Not parsing this statement very well, but bottom line: LLVM IR is remarkably stable because of Hyrum's law within the LLVM project's repository. There's a TON of code in LLVM that deals with LLVM IR. So, it's super hard to change even the smallest things about how LLVM IR works or what it means, because any such change would surely break at least one of the many things in the LLVM project's repo.

> 1. It's the C programming language represented as SSA form and with some of the UB in the C spec given a strict definition.

This is becoming steadily less true over time, as LLVM IR is growing somewhat more divorced from C/C++, but that's probably a good way to start thinking about it if you're comfortable with C's corner case semantics.

(In terms of frontends, I've seen "Rust needs/wants this" as much as Clang these days, and Flang and Julia are also pretty relevant for some things.)

There's currently a working group in LLVM on building better, LLVM-based semantics, and the current topic du jour of that WG is a byte type proposal.

  • > This is becoming steadily less true over time, as LLVM IR is growing somewhat more divorced from C/C++, but that's probably a good way to start thinking about it if you're comfortable with C's corner case semantics.

    First of all, you're right. I'm going to reply with amusing pedantry but I'm not really disagreeing

    I feel like in some ways LLVM is becoming more like C-in-SSA...

    > and the current topic du jour of that WG is a byte type proposal.

    That's a case of becoming more like C! C has pointer provenance and the idea that byte copies can copy "more" than just the 8 bits, somehow.

    (The C provenance proposal may be in a state where it's not officially part of the spec - I'm not sure exactly - but it's effectively part of the language in the sense that a lot of us already consider it to be part of the language.)

    • The C pointer provenance is still in TS form and is largely constructed by trying to retroactively justify the semantics of existing compilers (which all follow some form of pointer provenance, just not necessarily coherently). This is still an area where we have a decent idea of what we want the semantics to be but it's challenging to come up with a working formalization.

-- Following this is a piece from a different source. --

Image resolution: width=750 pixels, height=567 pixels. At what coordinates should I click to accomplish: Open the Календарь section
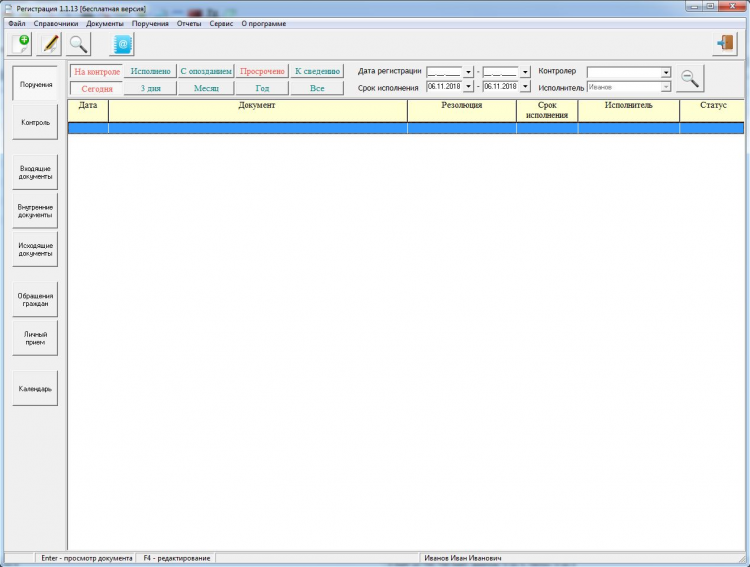pyautogui.click(x=35, y=389)

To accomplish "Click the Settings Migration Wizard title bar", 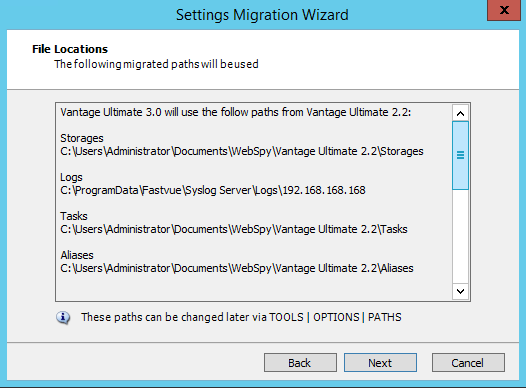I will tap(262, 15).
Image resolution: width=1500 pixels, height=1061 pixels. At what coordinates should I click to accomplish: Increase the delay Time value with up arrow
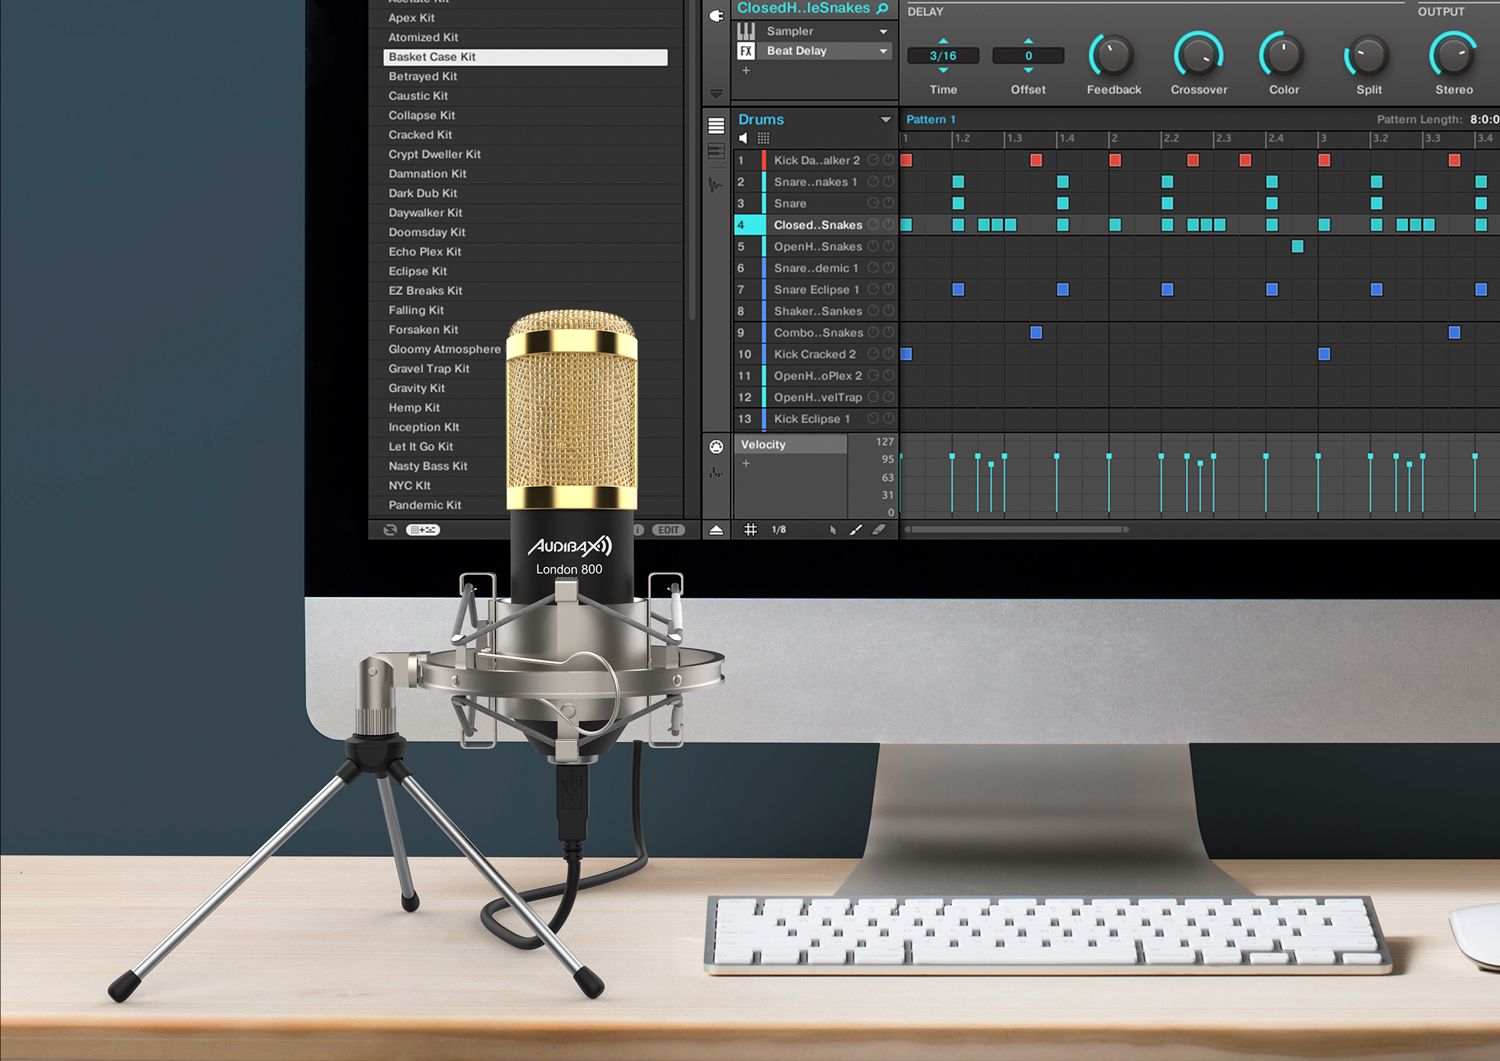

      I'd have to double-check, but my recollection is that the current TS doesn't actually require that you be able to implement user-written memcpy, rather it's just something that the authors threw their hands up and said "we hope compilers support this, but we can't specify how." In that sense, byte type is going beyond what C does.

      3 replies →

Thanks for your detailed answer. You encouraged me to give it another try and have closer look this time.